Spyder, I have to say I am baffled by your responses on this thread. Your initial one line response seemed to have no more motivation than to blow the OP out of the water after what she described as a successful start with her new trainer. Couldn't that comment have been more constructive?
In response to your "hollow" comment, you more than anyone knows that a horse cannot build the muscles necessary to carry itself properly overnight and you expect it to take place on the first lesson after a long layoff? Again, I'm lost.

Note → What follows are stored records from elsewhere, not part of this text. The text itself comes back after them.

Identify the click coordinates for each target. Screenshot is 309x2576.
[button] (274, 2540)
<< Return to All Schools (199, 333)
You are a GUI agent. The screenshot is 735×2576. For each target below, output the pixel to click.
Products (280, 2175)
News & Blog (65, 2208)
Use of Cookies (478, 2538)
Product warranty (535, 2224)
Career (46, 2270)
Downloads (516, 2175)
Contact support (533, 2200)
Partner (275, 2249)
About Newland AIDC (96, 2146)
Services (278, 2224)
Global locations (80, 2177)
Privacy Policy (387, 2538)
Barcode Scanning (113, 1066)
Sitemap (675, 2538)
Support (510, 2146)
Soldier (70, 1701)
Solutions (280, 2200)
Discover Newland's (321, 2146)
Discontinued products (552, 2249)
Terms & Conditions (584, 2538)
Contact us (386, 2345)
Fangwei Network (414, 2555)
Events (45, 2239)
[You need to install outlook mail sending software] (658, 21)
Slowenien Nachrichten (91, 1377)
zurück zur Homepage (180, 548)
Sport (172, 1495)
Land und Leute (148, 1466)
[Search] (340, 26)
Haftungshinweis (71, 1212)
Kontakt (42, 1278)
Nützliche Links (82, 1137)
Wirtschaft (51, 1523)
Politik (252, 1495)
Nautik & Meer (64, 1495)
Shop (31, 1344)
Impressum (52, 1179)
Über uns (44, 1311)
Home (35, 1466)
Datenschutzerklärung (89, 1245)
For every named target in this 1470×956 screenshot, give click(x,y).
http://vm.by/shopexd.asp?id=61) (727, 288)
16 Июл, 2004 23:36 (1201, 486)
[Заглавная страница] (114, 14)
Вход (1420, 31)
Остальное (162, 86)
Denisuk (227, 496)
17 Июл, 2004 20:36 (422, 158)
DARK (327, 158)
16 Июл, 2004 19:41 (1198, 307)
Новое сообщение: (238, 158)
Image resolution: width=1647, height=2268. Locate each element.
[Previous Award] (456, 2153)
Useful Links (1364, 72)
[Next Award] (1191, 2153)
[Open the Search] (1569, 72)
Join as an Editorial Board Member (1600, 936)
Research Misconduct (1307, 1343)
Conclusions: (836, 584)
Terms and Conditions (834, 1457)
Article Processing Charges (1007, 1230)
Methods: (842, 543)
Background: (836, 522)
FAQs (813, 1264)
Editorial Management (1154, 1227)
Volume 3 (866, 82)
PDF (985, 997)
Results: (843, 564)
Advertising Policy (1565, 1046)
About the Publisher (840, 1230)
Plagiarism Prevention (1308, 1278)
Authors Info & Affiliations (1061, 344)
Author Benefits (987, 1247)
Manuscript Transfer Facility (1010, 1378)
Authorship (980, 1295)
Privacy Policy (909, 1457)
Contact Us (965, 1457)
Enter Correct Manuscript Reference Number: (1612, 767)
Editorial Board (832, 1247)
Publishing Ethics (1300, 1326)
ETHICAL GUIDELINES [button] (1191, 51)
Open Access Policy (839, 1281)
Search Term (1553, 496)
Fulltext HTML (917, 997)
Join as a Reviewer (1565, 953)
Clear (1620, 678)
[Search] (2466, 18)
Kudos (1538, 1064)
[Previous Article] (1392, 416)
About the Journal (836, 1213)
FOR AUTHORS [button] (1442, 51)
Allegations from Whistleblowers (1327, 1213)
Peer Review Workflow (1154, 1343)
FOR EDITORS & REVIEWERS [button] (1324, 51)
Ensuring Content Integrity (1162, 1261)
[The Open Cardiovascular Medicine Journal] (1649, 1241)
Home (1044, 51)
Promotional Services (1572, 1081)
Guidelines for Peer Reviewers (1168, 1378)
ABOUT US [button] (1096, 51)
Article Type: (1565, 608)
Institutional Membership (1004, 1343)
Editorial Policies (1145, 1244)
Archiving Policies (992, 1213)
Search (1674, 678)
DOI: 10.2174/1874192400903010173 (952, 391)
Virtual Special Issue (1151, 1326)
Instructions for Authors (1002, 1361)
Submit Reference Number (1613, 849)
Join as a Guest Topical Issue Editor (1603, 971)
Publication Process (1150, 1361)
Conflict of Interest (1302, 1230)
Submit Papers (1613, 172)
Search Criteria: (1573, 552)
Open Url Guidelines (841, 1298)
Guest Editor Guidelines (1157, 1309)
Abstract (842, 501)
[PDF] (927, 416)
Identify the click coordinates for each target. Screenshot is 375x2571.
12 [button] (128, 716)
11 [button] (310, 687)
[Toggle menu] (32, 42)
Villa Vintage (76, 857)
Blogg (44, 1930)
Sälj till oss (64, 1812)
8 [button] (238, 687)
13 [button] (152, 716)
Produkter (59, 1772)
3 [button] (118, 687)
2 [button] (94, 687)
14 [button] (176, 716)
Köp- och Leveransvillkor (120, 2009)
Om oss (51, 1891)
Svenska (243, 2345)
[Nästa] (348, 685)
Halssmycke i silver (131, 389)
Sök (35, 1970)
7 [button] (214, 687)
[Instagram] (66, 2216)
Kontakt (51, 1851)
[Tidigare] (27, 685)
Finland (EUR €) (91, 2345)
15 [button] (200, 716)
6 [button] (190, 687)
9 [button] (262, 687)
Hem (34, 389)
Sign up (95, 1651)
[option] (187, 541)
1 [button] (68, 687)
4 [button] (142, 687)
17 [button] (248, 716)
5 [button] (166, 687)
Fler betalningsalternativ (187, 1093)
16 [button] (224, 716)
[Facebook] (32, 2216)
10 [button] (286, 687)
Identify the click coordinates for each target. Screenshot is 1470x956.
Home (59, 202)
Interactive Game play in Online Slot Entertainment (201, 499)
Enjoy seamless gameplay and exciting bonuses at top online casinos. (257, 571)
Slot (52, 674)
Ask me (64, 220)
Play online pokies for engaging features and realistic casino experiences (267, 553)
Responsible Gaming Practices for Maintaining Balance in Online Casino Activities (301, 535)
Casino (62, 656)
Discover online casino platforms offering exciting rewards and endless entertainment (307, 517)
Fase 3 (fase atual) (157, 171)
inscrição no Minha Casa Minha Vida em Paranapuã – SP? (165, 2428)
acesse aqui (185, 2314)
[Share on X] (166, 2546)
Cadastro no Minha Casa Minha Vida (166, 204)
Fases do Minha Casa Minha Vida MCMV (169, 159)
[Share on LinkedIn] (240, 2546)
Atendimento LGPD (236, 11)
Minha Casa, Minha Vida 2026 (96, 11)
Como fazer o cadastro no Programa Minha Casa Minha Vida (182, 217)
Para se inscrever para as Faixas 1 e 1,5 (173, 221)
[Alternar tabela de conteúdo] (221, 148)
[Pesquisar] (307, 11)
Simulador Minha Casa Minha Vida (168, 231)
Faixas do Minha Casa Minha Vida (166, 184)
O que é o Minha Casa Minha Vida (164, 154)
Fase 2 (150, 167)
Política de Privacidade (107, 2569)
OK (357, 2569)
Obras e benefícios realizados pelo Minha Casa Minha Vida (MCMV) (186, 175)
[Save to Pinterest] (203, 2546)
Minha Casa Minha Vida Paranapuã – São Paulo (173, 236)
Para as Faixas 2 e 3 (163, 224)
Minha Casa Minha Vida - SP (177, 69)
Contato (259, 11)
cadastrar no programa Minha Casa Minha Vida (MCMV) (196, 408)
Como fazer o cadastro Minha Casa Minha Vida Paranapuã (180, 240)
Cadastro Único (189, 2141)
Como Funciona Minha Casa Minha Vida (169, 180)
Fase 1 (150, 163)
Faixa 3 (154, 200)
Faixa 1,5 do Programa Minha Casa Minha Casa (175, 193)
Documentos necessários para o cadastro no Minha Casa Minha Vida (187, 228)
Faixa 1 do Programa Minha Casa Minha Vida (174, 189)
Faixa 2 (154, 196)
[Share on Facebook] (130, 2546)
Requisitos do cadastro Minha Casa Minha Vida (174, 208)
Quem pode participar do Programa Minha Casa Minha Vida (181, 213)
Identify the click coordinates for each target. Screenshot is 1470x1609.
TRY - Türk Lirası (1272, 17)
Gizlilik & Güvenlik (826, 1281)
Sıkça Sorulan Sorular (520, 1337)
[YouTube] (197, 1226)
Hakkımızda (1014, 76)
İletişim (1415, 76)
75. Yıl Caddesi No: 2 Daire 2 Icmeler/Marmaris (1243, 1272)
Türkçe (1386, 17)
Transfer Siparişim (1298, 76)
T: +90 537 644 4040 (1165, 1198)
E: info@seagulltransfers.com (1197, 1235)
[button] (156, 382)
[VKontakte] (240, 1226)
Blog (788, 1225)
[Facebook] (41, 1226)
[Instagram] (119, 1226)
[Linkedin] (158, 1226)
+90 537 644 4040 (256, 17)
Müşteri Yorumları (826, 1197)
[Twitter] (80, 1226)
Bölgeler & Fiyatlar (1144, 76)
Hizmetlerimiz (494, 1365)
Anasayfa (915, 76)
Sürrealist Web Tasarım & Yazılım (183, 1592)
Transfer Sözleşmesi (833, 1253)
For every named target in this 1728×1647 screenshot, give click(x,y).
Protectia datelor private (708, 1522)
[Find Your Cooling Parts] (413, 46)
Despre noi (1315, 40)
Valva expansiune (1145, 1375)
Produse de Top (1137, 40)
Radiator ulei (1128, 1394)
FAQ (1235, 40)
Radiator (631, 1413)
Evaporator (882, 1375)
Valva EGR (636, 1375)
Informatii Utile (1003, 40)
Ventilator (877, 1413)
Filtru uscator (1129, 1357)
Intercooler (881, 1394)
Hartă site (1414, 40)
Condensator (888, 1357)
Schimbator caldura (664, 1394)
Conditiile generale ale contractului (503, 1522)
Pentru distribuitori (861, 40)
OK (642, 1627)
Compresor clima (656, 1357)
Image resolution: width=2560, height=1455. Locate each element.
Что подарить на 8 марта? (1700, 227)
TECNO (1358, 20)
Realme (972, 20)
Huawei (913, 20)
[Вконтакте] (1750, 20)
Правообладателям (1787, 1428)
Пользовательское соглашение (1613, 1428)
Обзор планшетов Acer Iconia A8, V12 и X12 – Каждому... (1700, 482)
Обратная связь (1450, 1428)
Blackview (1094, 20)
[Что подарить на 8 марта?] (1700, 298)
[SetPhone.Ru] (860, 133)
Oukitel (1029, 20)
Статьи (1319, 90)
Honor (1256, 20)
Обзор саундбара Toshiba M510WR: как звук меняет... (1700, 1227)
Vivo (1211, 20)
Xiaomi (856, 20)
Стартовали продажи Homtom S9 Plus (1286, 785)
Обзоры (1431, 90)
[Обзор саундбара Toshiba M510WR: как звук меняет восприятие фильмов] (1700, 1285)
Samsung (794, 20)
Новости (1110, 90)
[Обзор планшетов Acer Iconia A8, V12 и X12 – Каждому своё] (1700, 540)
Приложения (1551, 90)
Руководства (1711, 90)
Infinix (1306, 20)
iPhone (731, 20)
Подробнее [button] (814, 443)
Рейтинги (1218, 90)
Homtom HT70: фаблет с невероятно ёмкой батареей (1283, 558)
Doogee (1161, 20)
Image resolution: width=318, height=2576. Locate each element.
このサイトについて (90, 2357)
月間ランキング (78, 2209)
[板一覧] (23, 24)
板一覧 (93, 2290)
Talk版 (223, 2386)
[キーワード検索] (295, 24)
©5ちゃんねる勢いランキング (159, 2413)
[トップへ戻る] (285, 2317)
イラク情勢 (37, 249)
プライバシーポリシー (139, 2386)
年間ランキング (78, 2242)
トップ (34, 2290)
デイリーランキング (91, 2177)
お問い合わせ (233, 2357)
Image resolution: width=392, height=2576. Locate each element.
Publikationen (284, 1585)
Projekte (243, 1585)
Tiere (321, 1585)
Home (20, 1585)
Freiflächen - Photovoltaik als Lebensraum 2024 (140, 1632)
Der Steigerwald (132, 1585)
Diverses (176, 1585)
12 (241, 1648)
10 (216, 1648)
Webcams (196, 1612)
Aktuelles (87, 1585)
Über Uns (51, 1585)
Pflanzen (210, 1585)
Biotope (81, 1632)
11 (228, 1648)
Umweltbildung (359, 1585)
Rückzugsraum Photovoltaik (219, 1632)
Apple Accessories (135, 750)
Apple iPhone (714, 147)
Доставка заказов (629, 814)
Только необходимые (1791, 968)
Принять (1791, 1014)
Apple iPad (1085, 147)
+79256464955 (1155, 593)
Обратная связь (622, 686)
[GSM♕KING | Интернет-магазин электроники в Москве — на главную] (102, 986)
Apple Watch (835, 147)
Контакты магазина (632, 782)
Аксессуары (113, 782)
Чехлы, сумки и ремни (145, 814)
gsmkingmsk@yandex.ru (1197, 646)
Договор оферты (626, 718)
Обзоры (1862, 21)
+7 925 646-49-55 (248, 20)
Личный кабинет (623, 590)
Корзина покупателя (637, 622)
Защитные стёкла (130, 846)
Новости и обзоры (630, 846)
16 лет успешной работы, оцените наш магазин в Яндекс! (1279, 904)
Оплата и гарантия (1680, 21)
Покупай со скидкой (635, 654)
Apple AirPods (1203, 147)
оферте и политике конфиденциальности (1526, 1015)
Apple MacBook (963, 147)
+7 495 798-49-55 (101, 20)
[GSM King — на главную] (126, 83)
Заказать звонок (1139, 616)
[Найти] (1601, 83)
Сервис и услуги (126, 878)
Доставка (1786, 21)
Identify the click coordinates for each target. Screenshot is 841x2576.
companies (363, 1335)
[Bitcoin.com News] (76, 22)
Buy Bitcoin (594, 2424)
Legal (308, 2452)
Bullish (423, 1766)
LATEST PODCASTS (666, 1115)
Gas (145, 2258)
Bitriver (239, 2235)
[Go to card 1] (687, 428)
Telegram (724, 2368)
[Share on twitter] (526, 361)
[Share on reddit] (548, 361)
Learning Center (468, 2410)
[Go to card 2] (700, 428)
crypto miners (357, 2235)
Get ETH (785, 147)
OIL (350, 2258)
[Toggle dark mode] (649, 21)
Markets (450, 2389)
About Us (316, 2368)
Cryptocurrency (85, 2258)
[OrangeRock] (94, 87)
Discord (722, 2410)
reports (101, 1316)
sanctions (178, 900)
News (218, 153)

With your above comment, doesn't the rider's position need to be effective before the horse can carry itself properly? I was always taught that the horse is a mirror image of our position. If the riders is impeding the horse's movement, how in the world is it supposed to move properly? How many of us have had problems while riding our horses that were magically solved once our instructor hopped on and corrected the problem instantly since they had better position awareness? Looks like the OP has chosen to work on the rider's position and is planning on addressing the horse next.
Yes, perhaps jumping after a long layoff might not make much sense, but this was her first lesson with him. Maybe he wanted to see what he was working with so he could devise a plan moving forward?
OP, looks like a good start. I'm glad you clicked well with your new instructor. That's always a good thing!